Here are 6 design tips for a 6 Star NatHERS assessment:

 

1. Reduce Overall Glazing by 2-3%

Bigger is not always better, larger glazed areas produce greater heat loss in winter and can attract unwanted heat gain in summer. Up to 40% of a home’s heating energy can be lost and up to 87% of heat is gained through glazing. Reducing glazed areas by 2-3% doesn’t sound like much but the difference can have a sizeable impact on the energy efficiency of your project.

2. Glaze by Orientation

Orientation of glazing can have a considerable effect on star ratings especially in east and west facing glazing which can cause star rating problems for buildings with a high cooling load by elevating the amount of direct sunlight into a dwelling. These effects are most pronounced in daytime occupied zones which account for a large proportion of the total cooling load. In contrast, north facing windows can have a beneficial impact by facilitating passive heating intemperate and cold climates and, when teamed with adequate shading, can prevent direct sunlight in summer, in hot and in temperate climates. Similarly, in hot climates south facing windows limit direct sunlight, although in cold climates they provide no benefits from passive heating.
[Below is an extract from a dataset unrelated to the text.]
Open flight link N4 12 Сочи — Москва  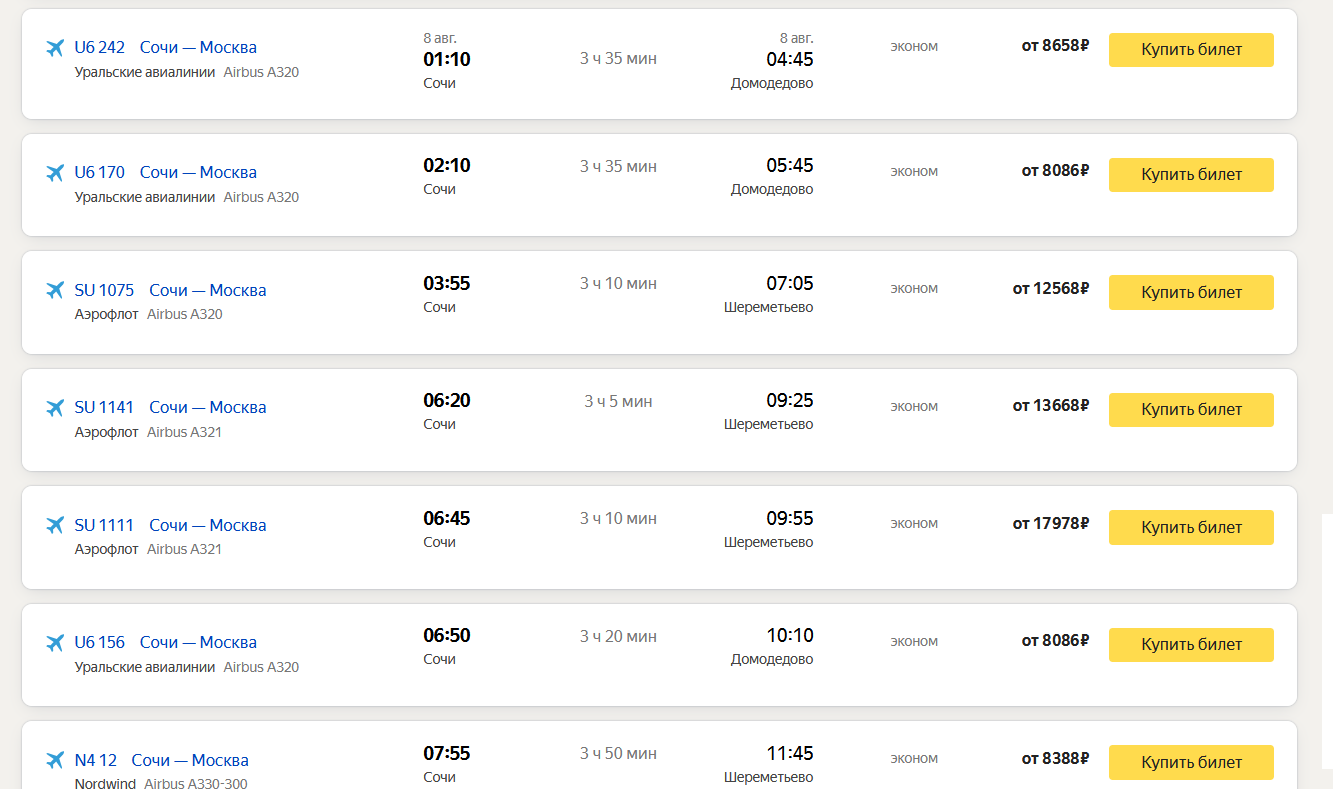[161, 761]
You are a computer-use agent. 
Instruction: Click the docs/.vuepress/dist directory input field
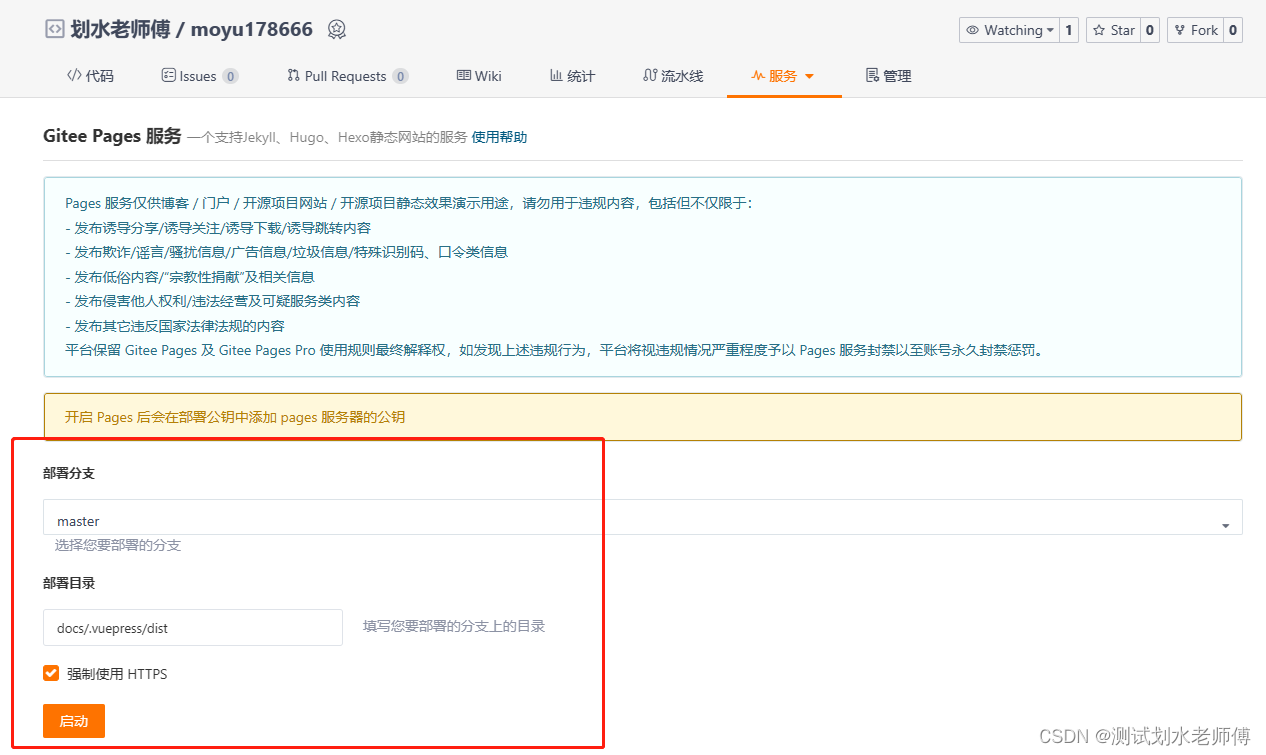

To make this easier to understand, refer to our ‘glazing design cheat sheet' below.

 

For a Hot Climate Zone:
  • North Windows: Less overall glazing, should use horizontal shading to prevent summer heat gain
  • South Windows: More overall glazing (natural light without passive heat gain)
  • East Windows: Less glazing to daytime zones with vertical shading
  • West Windows: Less glazing to daytime zones with vertical shading
 
For a Cooler Climate Zone:
  • North Windows: More overall glazing for passive heat gain
  • South Windows: Less overall glazing to prevent heat loss
  • East Windows: Vertical Shading to daytime zones
  • West Windows: Vertical Shading to daytime zones

 

3. Internal Room Layout and Zoning

Internal room layout – the placement of rooms within a dwelling has a significant impact on star rating, particularly when considered in conjunction with orientation. In addition to this, zone classification and whether an area is considered as a conditioned (could have mechanical heating or cooling applied) or an unconditioned zone (such as bathrooms and wet areas) in rating software can also influence star rating.

 

Here are a few practical design tips around Zoning and internal Room Layouts.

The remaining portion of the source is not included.